A Journey Through Japanese Haiku

Shelter from the Rain

Culture Environment Lifestyle

The poet Sōgi compares life to a brief moment of refuge from the weather.

世にふるもさらにしぐれのやどり哉 宗祇

Yo ni furu mo / sara ni shigure no / yadori kana

Passing through the world,
like sheltering from
a winter shower

(Poem by Sōgi, included in a 1495 collection)

Sōgi (1421–1502) was a poet of renga linked verse, from which haiku later developed. He lived in an age of war and traveled out from Kyoto to samurai leaders for whom he wrote renga. He is thought to have composed this hokku (the first poem in a renga sequence) in his late forties in what is now Nagano Prefecture, where he was taking refuge from the Ōnin War that broke out in the winter of 1467.

The word furu has a double meaning of years “passing” in Sōgi’s life and the rain “falling.” On the surface, the poem can be read as saying, “I have grown old, but I still travel through cold showers of rain, lodging here and there.” But take the sara ni as expressing emphasis, and another interpretation takes shape. As showers stop as quickly as they start, one can read the meaning as, “I have passed many years in the world, but it was like I was taking brief shelter from the rain.” In other words, the poem represents the brevity of life.

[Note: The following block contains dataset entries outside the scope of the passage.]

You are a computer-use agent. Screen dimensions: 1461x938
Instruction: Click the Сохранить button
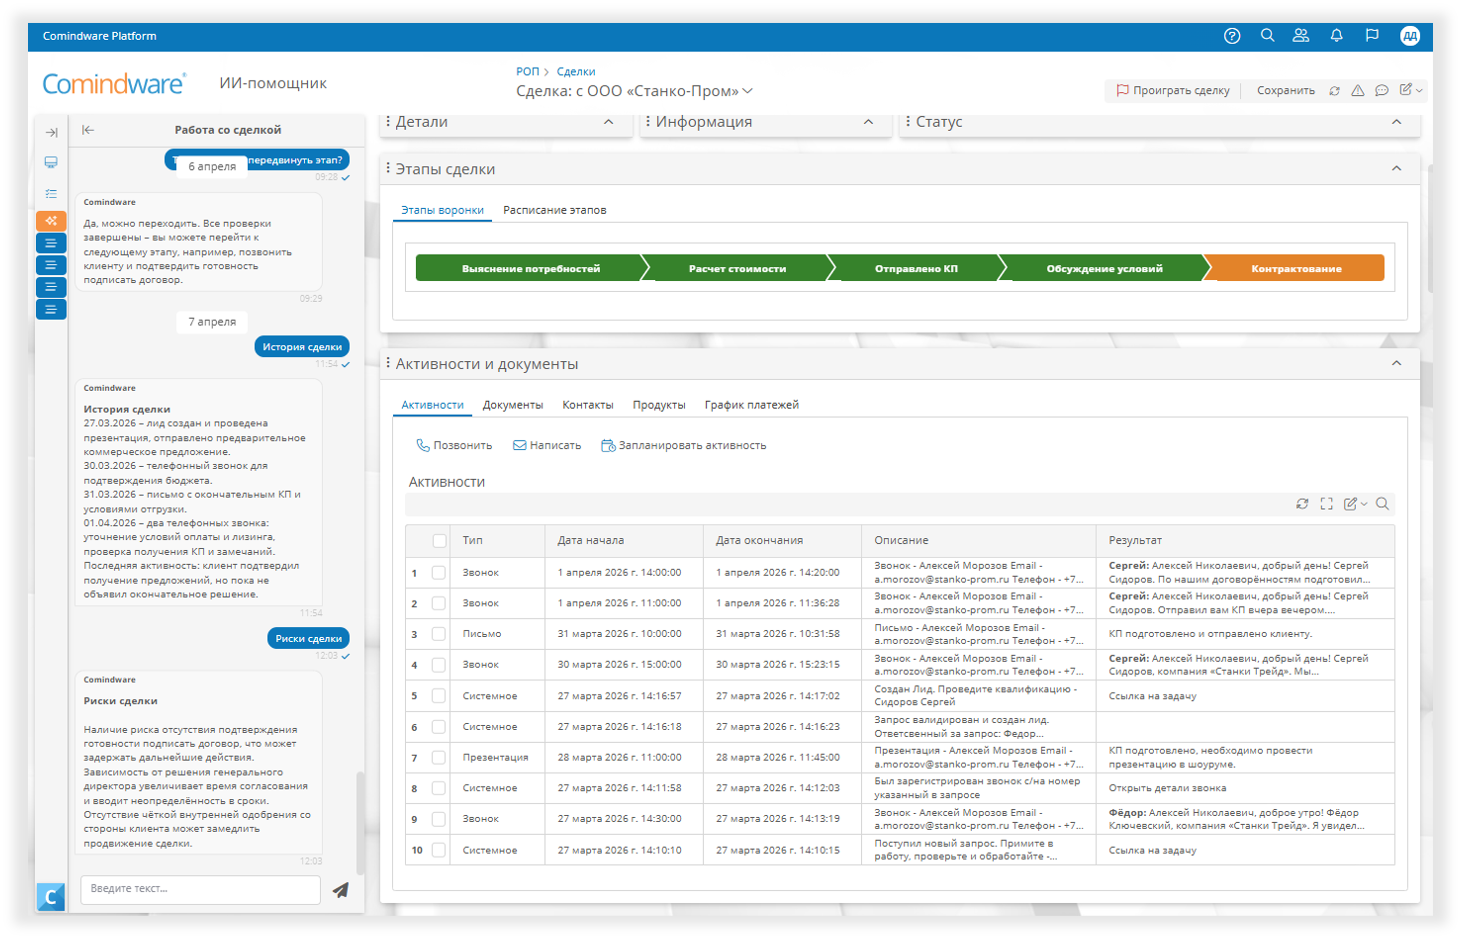(x=1285, y=90)

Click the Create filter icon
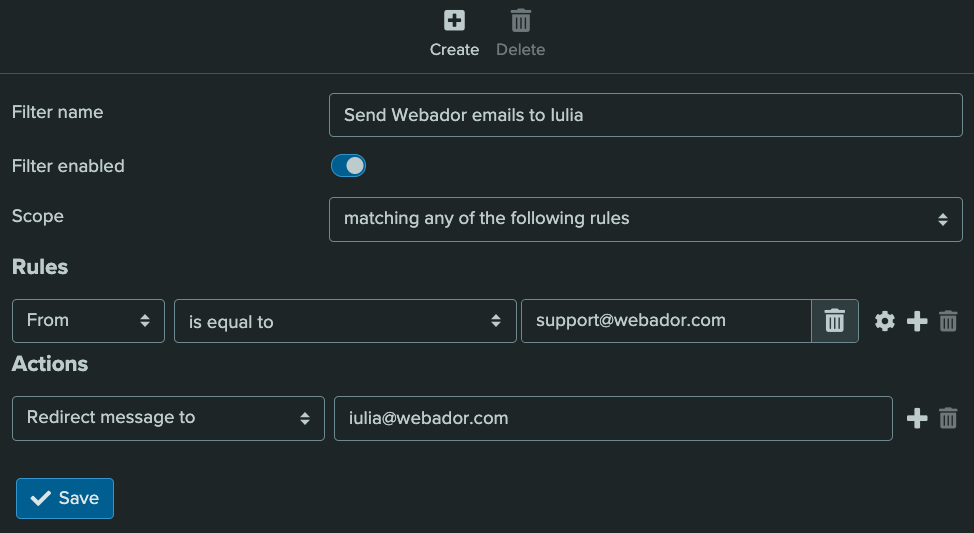coord(454,21)
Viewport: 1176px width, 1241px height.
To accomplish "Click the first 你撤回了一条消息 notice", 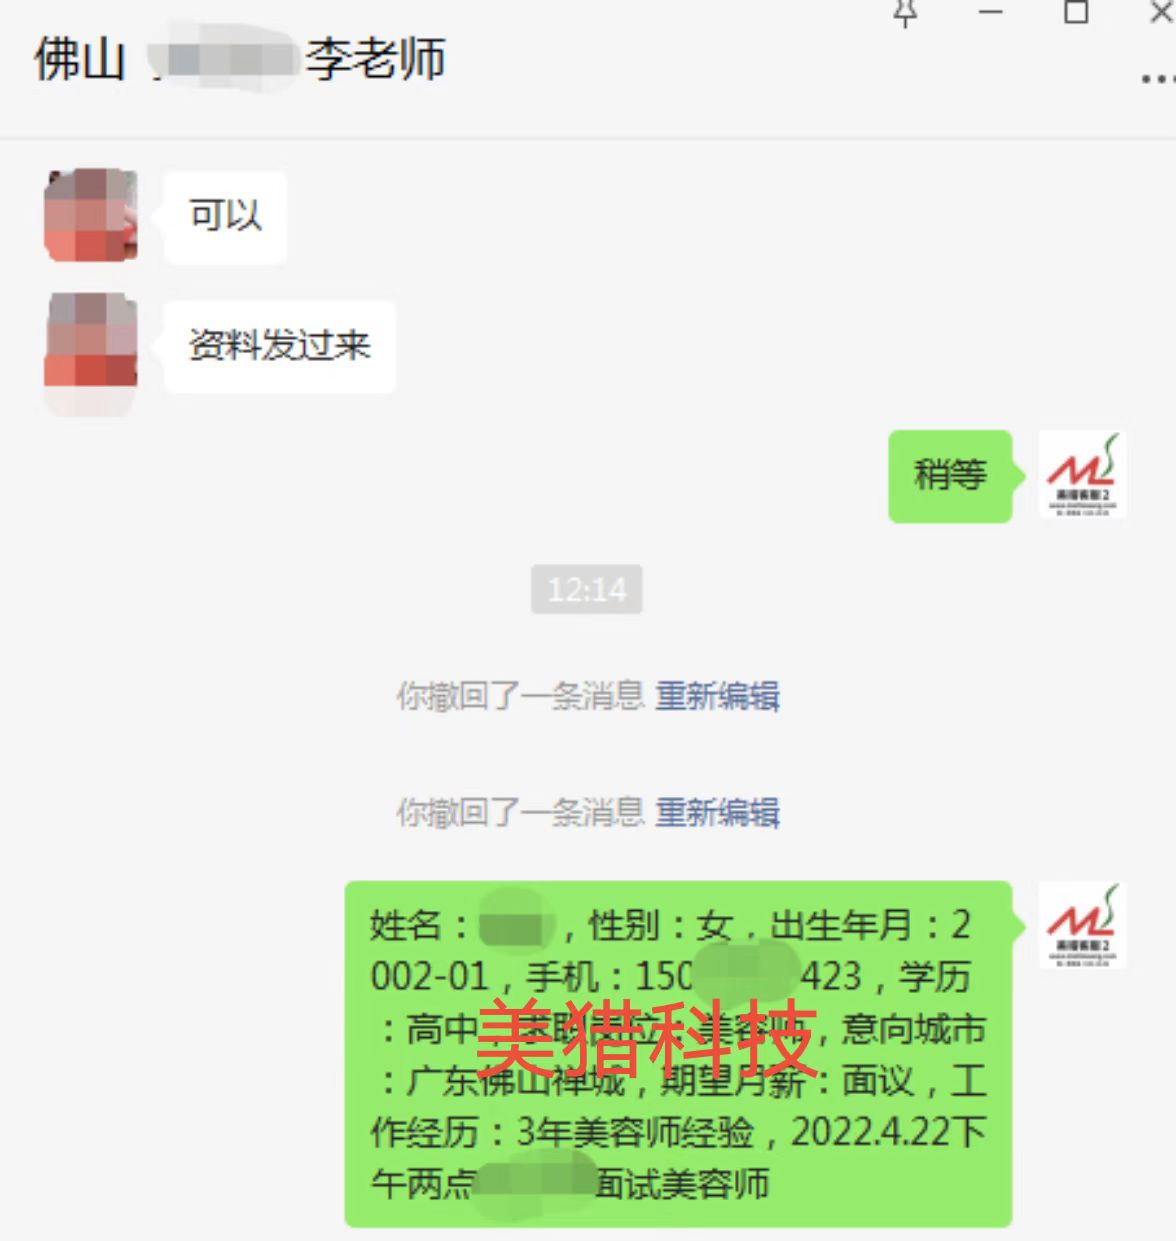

The comparison between life and a winter shower comes originally from a waka written by Nijōin no Sanuki, who was active in the twelfth and thirteenth centuries: Yo ni furu wa / kurushiki mono o / maki no ya ni / yasuku mo suguru / hatsushigure kana (Living in the / world is painful but / the first winter shower / passes so easily / over my pinewood house). Sōgi alludes to this poem, taking the winter shower as a metaphor for the fleeting nature of life, and with the word yadori (sheltering), adds the image of life as a short journey.